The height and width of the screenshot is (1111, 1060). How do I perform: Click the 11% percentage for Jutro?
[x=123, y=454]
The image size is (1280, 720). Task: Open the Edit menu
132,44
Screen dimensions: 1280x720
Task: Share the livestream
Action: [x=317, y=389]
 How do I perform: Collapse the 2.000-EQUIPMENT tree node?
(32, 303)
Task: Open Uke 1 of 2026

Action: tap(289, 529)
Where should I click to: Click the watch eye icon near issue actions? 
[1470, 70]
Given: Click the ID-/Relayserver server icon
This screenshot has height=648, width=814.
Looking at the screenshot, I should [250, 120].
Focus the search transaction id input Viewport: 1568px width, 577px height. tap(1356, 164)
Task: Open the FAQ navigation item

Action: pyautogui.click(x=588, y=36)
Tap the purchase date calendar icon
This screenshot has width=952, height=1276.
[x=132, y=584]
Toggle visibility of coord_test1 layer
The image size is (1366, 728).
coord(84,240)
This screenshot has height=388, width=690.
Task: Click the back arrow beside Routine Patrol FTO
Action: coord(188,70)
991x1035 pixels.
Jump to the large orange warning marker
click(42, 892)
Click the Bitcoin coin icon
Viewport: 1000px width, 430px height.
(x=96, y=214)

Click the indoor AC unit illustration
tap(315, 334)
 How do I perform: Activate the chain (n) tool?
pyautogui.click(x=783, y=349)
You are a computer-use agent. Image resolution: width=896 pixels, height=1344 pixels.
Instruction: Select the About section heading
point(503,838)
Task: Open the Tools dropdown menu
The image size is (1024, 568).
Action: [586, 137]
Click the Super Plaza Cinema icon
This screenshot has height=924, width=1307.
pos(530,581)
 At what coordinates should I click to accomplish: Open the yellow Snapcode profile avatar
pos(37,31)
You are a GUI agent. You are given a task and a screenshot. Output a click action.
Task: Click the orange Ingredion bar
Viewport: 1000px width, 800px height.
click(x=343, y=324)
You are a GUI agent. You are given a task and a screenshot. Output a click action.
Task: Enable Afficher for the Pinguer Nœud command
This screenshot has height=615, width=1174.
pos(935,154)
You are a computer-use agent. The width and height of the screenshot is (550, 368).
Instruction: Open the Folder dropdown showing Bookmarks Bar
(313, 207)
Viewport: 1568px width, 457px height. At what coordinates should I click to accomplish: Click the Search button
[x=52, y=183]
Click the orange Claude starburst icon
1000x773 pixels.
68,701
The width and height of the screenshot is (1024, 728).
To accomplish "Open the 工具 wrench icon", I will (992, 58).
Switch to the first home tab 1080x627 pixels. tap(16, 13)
■ ■ ■ ■ ■
### PROBLEM
Report each line of the records that contains the word "should", copying the whole line. Match case exactly.

### ANSWER FOR THIS EXERCISE
Where should I click to: Click the watch eye icon near issue actions? 
Looking at the screenshot, I should [250, 120].
 At what coordinates should I click to accomplish: Open the yellow Snapcode profile avatar
Viewport: 1568px width, 457px height. At what coordinates should I click to accomplish: Click the Search button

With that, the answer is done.